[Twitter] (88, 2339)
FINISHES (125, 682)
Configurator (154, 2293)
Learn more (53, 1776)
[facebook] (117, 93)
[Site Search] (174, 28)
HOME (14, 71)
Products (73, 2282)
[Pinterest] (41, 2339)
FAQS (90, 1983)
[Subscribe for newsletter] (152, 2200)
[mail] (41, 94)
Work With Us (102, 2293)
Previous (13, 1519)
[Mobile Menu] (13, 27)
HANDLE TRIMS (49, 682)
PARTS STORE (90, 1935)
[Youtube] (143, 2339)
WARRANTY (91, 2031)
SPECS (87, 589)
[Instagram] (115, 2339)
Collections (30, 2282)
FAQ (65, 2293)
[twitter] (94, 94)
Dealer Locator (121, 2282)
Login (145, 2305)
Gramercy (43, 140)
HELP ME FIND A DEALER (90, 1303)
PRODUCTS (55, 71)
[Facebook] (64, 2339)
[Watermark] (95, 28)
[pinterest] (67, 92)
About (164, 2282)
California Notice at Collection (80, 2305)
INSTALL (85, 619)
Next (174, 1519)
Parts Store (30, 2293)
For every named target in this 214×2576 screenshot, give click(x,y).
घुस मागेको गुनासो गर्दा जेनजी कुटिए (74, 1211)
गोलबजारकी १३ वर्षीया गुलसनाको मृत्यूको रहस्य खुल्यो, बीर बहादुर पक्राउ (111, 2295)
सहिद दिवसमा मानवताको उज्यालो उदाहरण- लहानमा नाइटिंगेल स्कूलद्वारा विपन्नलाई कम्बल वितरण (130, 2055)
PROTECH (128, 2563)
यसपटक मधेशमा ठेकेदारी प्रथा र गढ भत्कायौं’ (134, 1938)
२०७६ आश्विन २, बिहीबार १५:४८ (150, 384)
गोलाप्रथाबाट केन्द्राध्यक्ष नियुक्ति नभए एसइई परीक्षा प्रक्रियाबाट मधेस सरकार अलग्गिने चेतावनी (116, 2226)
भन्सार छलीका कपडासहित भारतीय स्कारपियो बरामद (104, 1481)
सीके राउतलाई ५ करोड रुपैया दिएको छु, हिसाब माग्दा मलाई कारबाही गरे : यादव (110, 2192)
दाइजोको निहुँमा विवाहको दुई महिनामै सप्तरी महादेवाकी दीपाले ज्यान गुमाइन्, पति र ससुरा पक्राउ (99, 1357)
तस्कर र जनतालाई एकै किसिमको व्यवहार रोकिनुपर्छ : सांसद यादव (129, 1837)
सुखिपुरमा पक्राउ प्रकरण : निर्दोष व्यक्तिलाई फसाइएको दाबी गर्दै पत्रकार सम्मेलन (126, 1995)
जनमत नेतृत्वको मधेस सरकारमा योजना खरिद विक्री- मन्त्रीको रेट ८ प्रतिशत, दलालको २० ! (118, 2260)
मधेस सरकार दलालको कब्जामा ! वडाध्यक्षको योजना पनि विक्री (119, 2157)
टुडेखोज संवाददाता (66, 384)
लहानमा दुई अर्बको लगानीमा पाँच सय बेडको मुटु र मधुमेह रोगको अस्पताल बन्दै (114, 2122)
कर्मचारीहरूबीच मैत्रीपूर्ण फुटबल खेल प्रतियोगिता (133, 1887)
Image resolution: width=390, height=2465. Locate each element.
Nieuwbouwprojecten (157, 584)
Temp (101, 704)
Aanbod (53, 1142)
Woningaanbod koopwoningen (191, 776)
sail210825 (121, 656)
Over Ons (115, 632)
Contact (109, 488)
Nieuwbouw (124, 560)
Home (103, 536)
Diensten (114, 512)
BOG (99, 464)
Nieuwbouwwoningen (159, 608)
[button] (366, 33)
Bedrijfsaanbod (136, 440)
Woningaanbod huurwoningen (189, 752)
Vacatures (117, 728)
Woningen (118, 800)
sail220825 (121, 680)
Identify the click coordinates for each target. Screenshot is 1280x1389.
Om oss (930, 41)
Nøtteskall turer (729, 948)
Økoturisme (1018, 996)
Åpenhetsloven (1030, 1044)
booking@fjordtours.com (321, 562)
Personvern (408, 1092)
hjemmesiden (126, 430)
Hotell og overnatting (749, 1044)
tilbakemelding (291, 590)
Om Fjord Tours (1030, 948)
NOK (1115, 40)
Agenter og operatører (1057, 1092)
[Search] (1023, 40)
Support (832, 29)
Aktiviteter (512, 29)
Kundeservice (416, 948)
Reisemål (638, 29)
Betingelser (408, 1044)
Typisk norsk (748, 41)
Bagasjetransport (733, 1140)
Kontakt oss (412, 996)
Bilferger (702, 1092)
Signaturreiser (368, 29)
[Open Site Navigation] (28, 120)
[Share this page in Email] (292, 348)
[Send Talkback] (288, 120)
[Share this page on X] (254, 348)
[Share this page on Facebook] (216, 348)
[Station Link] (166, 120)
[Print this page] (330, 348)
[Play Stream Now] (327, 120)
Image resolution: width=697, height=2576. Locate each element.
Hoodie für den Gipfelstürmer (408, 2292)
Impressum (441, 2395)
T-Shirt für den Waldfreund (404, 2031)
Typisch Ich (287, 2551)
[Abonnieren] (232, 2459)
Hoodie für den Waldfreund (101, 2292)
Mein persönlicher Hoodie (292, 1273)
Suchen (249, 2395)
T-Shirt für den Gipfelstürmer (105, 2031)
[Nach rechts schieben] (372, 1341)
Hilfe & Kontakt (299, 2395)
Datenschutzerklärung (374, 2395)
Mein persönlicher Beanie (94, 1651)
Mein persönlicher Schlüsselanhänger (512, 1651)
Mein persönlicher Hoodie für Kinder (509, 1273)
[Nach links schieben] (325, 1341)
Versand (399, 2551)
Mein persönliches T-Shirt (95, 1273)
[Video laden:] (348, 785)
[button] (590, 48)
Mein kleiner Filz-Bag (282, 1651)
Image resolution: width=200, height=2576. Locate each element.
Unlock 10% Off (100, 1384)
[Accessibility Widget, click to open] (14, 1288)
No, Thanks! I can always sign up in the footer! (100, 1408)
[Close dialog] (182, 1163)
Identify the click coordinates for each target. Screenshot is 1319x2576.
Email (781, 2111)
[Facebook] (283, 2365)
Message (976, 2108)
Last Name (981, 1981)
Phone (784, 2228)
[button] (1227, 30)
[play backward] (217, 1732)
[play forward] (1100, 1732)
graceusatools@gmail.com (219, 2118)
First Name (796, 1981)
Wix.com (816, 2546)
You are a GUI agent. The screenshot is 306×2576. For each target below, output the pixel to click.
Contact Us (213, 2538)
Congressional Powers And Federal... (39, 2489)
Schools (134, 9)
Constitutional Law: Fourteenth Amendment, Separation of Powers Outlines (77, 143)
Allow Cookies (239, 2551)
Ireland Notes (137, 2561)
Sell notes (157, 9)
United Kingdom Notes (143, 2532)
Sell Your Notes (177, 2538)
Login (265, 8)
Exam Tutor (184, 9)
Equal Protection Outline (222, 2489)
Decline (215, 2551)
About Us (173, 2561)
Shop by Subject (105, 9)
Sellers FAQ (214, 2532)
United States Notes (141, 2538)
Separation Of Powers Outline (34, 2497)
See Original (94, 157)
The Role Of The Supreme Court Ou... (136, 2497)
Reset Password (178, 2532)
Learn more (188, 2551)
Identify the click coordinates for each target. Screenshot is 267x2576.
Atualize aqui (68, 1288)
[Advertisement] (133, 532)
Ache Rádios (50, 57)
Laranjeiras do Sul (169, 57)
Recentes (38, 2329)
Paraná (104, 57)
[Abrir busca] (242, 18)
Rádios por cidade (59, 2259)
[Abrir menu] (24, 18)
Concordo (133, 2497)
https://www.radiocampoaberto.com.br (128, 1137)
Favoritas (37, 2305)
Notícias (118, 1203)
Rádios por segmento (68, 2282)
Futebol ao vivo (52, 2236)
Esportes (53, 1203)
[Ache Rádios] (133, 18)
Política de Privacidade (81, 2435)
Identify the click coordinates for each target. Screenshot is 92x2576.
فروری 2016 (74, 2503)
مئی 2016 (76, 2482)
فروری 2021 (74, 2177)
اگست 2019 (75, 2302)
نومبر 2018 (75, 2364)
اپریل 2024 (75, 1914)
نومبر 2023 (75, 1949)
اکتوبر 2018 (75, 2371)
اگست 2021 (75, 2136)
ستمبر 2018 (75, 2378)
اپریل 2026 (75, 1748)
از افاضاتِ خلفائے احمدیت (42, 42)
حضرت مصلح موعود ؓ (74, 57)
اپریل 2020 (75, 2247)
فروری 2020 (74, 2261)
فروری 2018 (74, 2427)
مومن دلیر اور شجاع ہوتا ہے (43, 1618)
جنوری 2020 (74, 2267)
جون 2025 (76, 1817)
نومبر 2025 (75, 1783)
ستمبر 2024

* **The problem**
What is the number of lines in the entries that include the string "Gipfelstürmer"? Reply with that number alone.

* **Your solution**
2